[swift-build-dev] [swift-evolution] [Review] SE-0019 Swift Testing (Package Manager)
Drew Crawford
drew at sealedabstract.com
Mon Jan 11 00:27:48 CST 2016
As I've taken some more time to evaluate the criticisms people have raised (several off-list), my view of the proposal has changed. There is enough substantive dissent here that we should send this back for more cooking.
A summary of the criticisms that convinced me are:
1. Whether testing and SwiftPM should be coupled at all. This isn't obviously clear to everybody that SwiftPM is the right place to solve the problem and a reasoned justification in the document is necessary. The only treatment of this coupling at all is that it "will help ensure a stable and reliable packaging ecosystem", but there is no discussion of why this is so. IMO this is a critical omission.
2. Whether privileging XCTest is in the best interest of the ecosystem. My informal poll reveals much more debate than I had expected about whether people even want to use XCTest for their programs, and so I think an approach that starts with defining the interface first and wiring XCTest into it second is better for the long-term health of the ecosystem than an approach that starts with XCTest first and invents a separate system for third-party later which we may or may not retrofit XCTest back into. I think a proposal that takes the latter position should include a reasoned technical justification for that decision.
3. The proposal's treatment of various topics "in passing" is frustrating. For example, the proposal says
> We expect that such an implementation would take the form of a Swift protocol
If we are right now deciding to use a protocol (over say a UNIX process model) then this is not the kind of detailed discussion we need to justify that decision–and I say that as a person in favor of doing it.
Or if we are not right now deciding that, why is it in the proposal? So I think the proposal needs to be a lot clearer about what is an essential part of what is being proposed and what is nonessential, and right now it tries to cut both ways on several points. The protocol system, JUnit XML, Testability for debug builds, opting out of additional compilation, all exist in this grey area where I am not sure if they are passing ideas or binding precedent that we aren't defending well (or at all in some cases).
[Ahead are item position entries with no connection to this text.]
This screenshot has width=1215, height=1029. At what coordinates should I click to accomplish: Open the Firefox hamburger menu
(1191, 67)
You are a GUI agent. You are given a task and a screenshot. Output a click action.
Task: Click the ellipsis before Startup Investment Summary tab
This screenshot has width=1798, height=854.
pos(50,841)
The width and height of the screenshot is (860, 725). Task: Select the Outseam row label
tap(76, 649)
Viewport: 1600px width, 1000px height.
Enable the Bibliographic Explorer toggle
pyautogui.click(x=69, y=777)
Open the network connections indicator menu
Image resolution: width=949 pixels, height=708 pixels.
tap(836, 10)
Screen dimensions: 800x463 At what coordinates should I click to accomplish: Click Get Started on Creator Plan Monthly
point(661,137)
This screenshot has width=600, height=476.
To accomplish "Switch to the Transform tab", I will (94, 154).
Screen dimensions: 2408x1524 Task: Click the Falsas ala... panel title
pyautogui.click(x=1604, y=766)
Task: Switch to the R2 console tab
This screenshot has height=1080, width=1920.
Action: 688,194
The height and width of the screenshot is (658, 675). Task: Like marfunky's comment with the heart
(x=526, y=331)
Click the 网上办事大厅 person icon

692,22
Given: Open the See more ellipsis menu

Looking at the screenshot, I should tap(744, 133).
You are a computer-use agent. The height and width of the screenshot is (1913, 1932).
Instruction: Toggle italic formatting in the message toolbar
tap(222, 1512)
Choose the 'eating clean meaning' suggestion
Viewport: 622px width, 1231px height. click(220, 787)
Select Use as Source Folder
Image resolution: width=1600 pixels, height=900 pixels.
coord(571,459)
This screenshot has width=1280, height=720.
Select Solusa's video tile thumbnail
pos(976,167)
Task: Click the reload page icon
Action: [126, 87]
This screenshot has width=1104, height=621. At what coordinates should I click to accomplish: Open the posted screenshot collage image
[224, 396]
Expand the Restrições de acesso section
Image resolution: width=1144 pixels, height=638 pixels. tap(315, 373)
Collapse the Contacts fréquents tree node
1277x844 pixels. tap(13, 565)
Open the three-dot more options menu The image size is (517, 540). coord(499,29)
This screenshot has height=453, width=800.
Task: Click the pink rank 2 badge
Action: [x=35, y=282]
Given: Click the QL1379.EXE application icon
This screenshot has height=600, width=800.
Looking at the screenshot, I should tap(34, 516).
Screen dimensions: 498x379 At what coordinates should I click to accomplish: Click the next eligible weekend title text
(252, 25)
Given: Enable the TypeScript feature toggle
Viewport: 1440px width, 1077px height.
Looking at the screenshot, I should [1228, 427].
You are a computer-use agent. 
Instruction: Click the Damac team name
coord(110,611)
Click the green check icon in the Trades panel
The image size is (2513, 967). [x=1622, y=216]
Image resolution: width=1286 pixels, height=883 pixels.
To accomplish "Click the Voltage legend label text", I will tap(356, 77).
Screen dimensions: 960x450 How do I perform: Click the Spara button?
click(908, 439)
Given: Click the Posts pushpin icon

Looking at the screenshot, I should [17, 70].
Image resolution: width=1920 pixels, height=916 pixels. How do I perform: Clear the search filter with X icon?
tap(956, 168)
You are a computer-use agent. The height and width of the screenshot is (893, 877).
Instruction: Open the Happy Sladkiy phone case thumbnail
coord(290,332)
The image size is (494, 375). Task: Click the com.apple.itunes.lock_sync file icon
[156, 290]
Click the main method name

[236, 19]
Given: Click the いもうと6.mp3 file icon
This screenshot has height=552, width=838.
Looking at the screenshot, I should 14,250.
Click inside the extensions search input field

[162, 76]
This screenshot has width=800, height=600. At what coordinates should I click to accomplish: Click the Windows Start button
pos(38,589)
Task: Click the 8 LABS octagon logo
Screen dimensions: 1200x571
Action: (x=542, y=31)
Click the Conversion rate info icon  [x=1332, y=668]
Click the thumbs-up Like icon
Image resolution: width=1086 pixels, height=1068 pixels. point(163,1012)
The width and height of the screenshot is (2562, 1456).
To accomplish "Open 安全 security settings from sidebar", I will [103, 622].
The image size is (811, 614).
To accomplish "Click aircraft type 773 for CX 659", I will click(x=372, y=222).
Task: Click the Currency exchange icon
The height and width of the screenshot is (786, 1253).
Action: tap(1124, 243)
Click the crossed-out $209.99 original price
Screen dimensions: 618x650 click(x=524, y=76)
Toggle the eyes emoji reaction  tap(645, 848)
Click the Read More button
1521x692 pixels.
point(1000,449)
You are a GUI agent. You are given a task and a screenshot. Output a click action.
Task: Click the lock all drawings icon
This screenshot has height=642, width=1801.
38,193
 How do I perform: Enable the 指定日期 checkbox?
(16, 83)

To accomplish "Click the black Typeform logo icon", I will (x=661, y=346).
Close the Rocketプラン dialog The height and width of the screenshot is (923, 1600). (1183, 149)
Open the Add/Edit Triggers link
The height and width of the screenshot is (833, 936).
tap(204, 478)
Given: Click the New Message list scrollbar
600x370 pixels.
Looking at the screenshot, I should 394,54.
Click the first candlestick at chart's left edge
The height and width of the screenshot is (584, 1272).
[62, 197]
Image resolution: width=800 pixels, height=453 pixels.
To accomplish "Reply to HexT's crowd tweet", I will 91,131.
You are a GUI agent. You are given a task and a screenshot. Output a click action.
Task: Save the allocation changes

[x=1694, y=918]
4. I think all reviewers supporting the proposal have found "irregularities" in the document. Paul Cantrell said it best that this was a "vision and first draft" but "not a releasable product". I have argued that we should use a different standard of evidence for greenfield proposals.
The fact is, though, there is no "official" explanation for why we should +1 a document that we all agree has deficiencies. I have tried to argue that it is a stopgap solution that is necessary but I find my own argument poor.
In another context of SwiftPM, Daniel Dunbar said:
> the approach we want to take for developing and adding features is to be in a good place *at the time of release*... With that mindset, it doesn't usually make sense to add features that we consider actively/potentially harmful, even if that solves some current short term pain.
(emphasis in original)
It seems like the same principle should apply here. If we have consensus that this proposal is potentially harmful (and there are some details that I would characterize that way) then let's send it back and get a better document.
5. The "Alternatives considered" section admits that it considers no alternatives, but I think there are clear alternatives to each of the 4 numbered criticisms above. Specifically each of these are potential alternatives to the proposal:
1. Do testing from a completely separate tool that isn't SwiftPM (probably frontended through swift-multitool)
1a. Or building the test frontend inside the XCTest project instead
2. Start with defining interface for the testing framework first, instead of potentially having one codepath for XCTest and another codepath for third party
3. UNIX process model instead of protocol, JSON format instead of JUnit XML, compiling without testability for debug builds by default, etc.
4. Doing nothing, until we have a "final draft" proposal that reviewers can endorse with fewer reservations.
To be clear, I'm not particularly advocating in favor of doing any of these, but I do think we can do a lot better than not imagining any alternatives, which is the present text.
While I don't advance these as arguments to reject, I think we should take the opportunity to fix them:
1. Being more careful about not assuming compilation times are free, see Paul Cantrell and David Owens's excellent arguments
2. There is some kind of documentation snafu in the swift-evolution process as it relates to this proposal. The process document <https://github.com/apple/swift-evolution/blob/master/process.md#review-process> says the Review Manager is a member of the core team, but our RM is not listed there <https://swift.org/community/#community-structure>. I'm sure there is a reasonable explanation, but we should fix the docs.
I want testing as bad as all of you, but I see enough substance in the criticism that I now believe we should reject the proposal as it presently appears before us.